Electromagnetic Properties of Insulators. II

Abstract

This paper is a continuation of an earlier study, from a many particle point of view, of the electromagnetic properties of insulators. Here the system of an insulator and one electron is treated. The Coulomb interactions between all the electrons in the system are allowed for to all orders of perturbation theory. The true effective mass $m^{*}$ of the extra particle is defined as the curvature in wave vector space of the energy surface connecting the ground state and the low-lying excited states of the interacting system. The central result then obtained is that the response of the system to long-wavelength, low-frequency electric fields is exactly that of a free electron of mass $m^{*}$ moving in a medium characterized by the dielectric constant of the perfect insulator.
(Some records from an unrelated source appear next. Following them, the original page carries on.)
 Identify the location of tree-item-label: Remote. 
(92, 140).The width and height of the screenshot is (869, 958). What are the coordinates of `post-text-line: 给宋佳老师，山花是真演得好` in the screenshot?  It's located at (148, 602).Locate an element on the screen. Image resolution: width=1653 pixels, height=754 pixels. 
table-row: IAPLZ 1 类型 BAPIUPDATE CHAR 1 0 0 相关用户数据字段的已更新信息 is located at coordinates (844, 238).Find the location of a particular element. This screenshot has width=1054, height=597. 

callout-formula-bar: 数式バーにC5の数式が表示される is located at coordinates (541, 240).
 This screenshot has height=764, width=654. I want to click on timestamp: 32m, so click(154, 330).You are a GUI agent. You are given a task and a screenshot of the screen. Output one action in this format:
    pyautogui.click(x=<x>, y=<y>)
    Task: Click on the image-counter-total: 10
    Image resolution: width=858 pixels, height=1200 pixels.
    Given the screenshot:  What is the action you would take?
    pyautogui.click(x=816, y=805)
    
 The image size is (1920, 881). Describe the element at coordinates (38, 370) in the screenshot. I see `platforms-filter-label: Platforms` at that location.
The energy levels of the system in a static magnetic field are also discussed. An alternative derivation of a single-particle effective-mass equation, previously obtained by Klein, is given. The eigenvalues of this equation are under certain conditions the energy levels of the interacting system in a magnetic field. In an Appendix a Kramers-Kronig relation connecting the difference in optical absorption of the present system and the perfect insulator with $m^{*}$ is derived. These results indicate that the usual effective-mass theory of semiconductors of low carrier concentration includes the effects of the electron-electron interactions to an excellent approximation.